A novel and lethal de novo LQT-3 mutation in a newborn with distinct molecular pharmacology and therapeutic response

Affiliations
Case Reports

A novel and lethal de novo LQT-3 mutation in a newborn with distinct molecular pharmacology and therapeutic response

John R Bankston et al. PLoS One. .

Abstract

Background: SCN5A encodes the alpha-subunit (Na(v)1.5) of the principle Na(+) channel in the human heart. Genetic lesions in SCN5A can cause congenital long QT syndrome (LQTS) variant 3 (LQT-3) in adults by disrupting inactivation of the Na(v)1.5 channel. Pharmacological targeting of mutation-altered Na(+) channels has proven promising in developing a gene-specific therapeutic strategy to manage specifically this LQTS variant. SCN5A mutations that cause similar channel dysfunction may also contribute to sudden infant death syndrome (SIDS) and other arrhythmias in newborns, but the prevalence, impact, and therapeutic management of SCN5A mutations may be distinct in infants compared with adults.

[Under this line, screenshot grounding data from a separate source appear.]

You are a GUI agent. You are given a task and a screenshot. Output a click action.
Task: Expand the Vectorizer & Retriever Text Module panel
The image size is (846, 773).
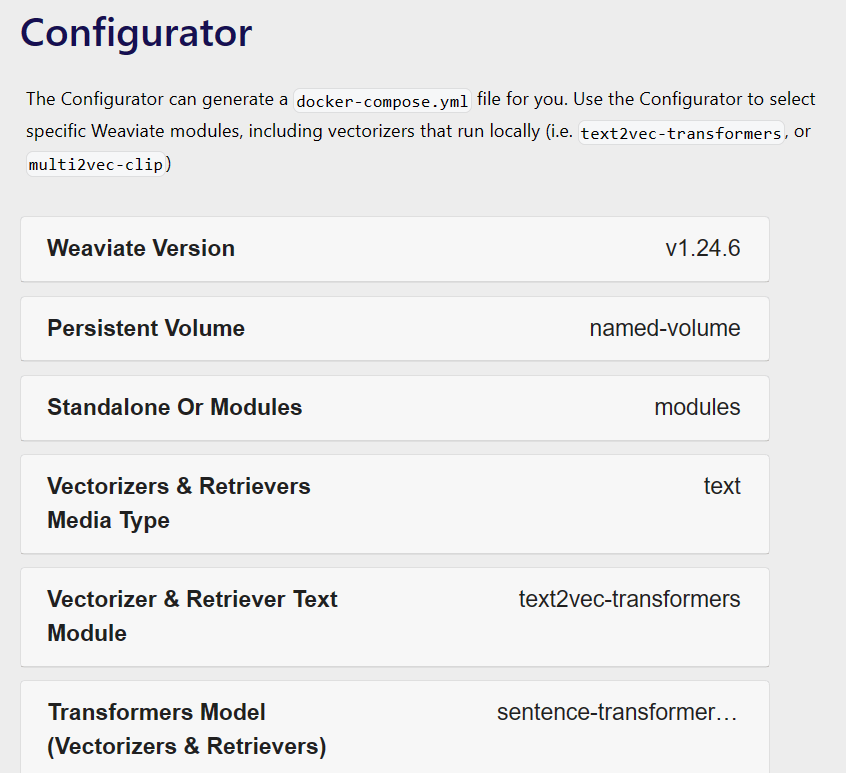click(394, 617)
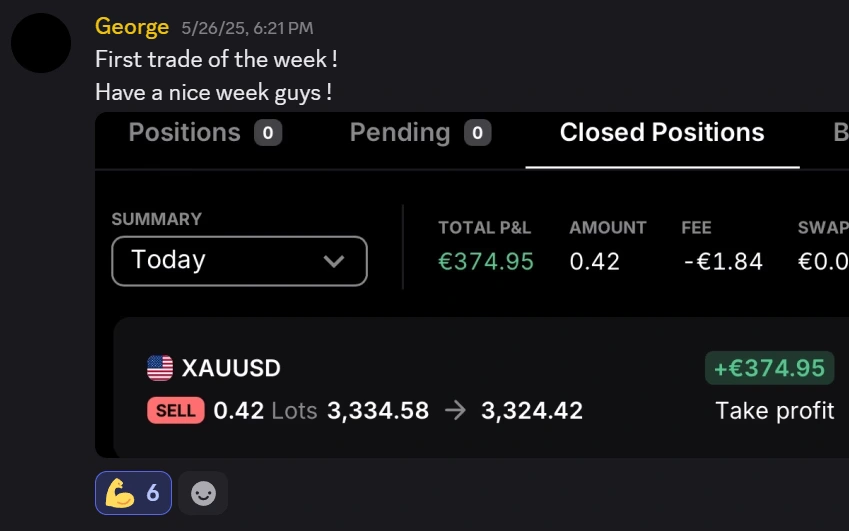This screenshot has height=531, width=849.
Task: Select the Closed Positions tab
Action: pyautogui.click(x=662, y=133)
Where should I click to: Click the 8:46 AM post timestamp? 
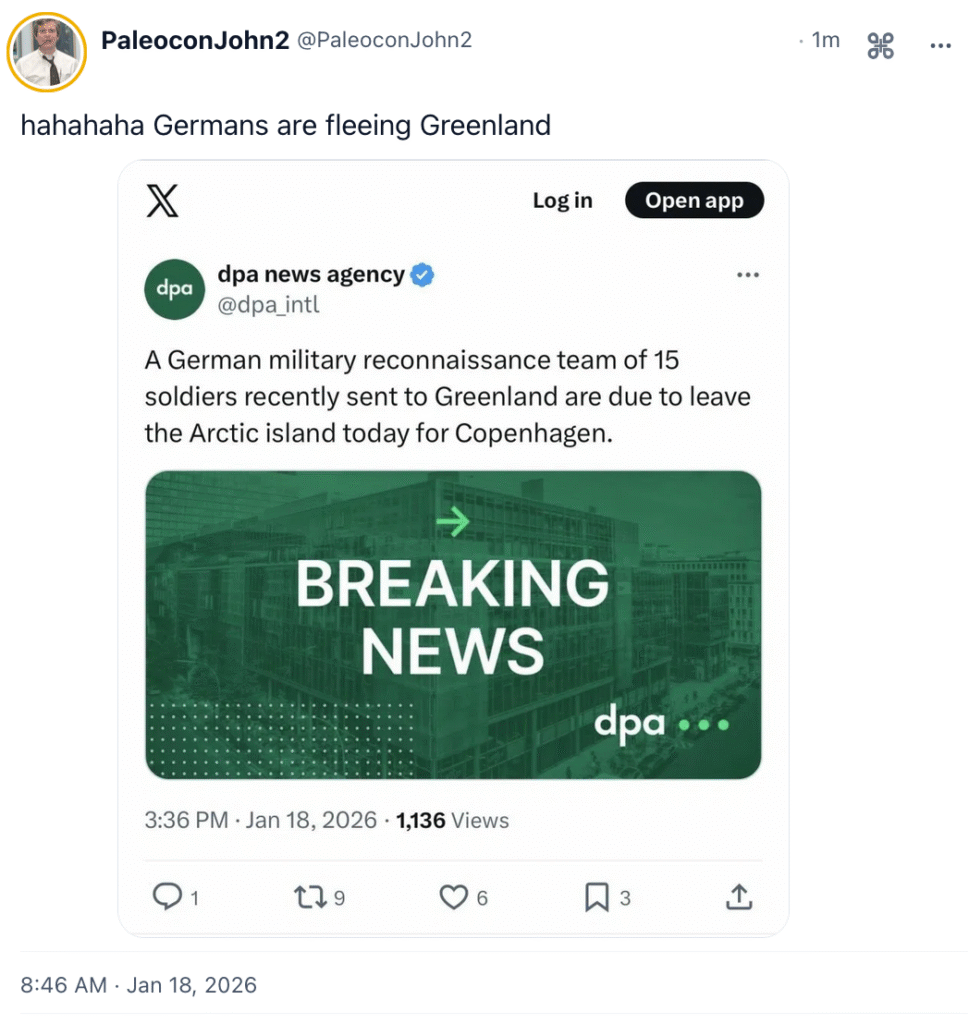pos(138,985)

Methods and results: Here, in a multidisciplinary approach, we report a de novo SCN5A mutation (F1473C) discovered in a newborn presenting with extreme QT prolongation and differential responses to the Na(+) channel blockers flecainide and mexiletine. Our goal was to determine the Na(+) channel phenotype caused by this severe mutation and to determine whether distinct effects of different Na(+) channel blockers on mutant channel activity provide a mechanistic understanding of the distinct therapeutic responsiveness of the mutation carrier. Sequence analysis of the proband revealed the novel missense SCN5A mutation (F1473C) and a common variant in KCNH2 (K897T). Patch clamp analysis of HEK 293 cells transiently transfected with wild-type or mutant Na(+) channels revealed significant changes in channel biophysics, all contributing to the proband's phenotype as predicted by in silico modeling. Furthermore, subtle differences in drug action were detected in correcting mutant channel activity that, together with both the known genetic background and age of the patient, contribute to the distinct therapeutic responses observed clinically.

Significance: The results of our study provide further evidence of the grave vulnerability of newborns to Na(+) channel defects and suggest that both genetic background and age are particularly important in developing a mutation-specific therapeutic personalized approach to manage disorders in the young.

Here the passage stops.